PROBLEM => Each line of the data below containing "with" needs to be listed.

SOURCE DATA =>
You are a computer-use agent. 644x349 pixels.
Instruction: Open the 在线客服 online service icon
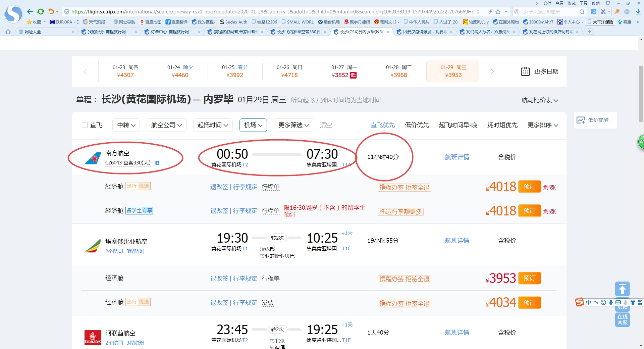(622, 319)
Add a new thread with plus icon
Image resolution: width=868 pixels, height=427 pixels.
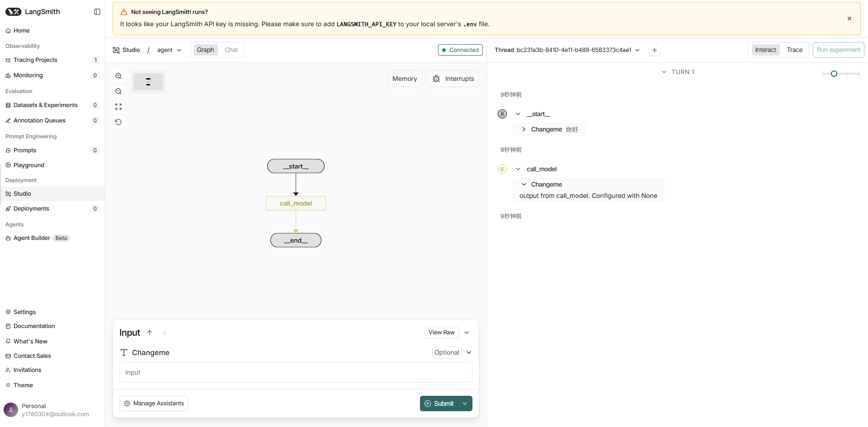[x=654, y=50]
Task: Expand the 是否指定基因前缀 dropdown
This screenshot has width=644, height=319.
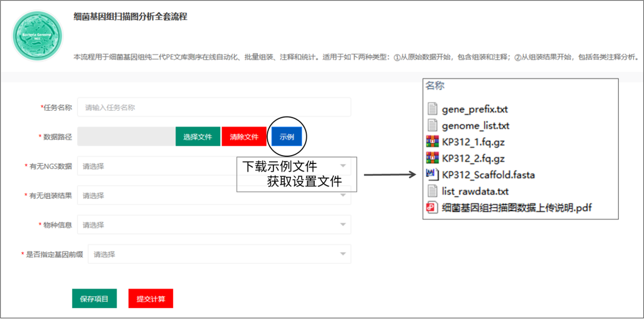Action: coord(219,255)
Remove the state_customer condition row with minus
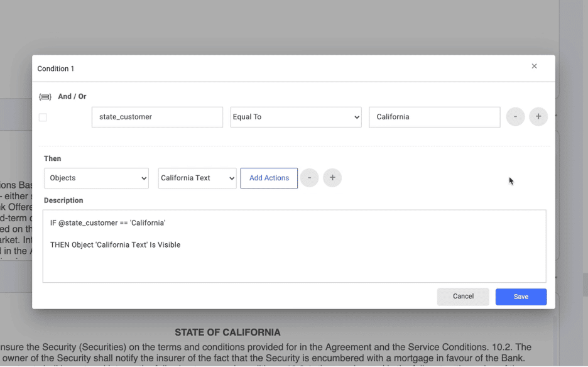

EXERCISE RESULT =>
Add a new thread with plus icon
Remove the state_customer condition row with minus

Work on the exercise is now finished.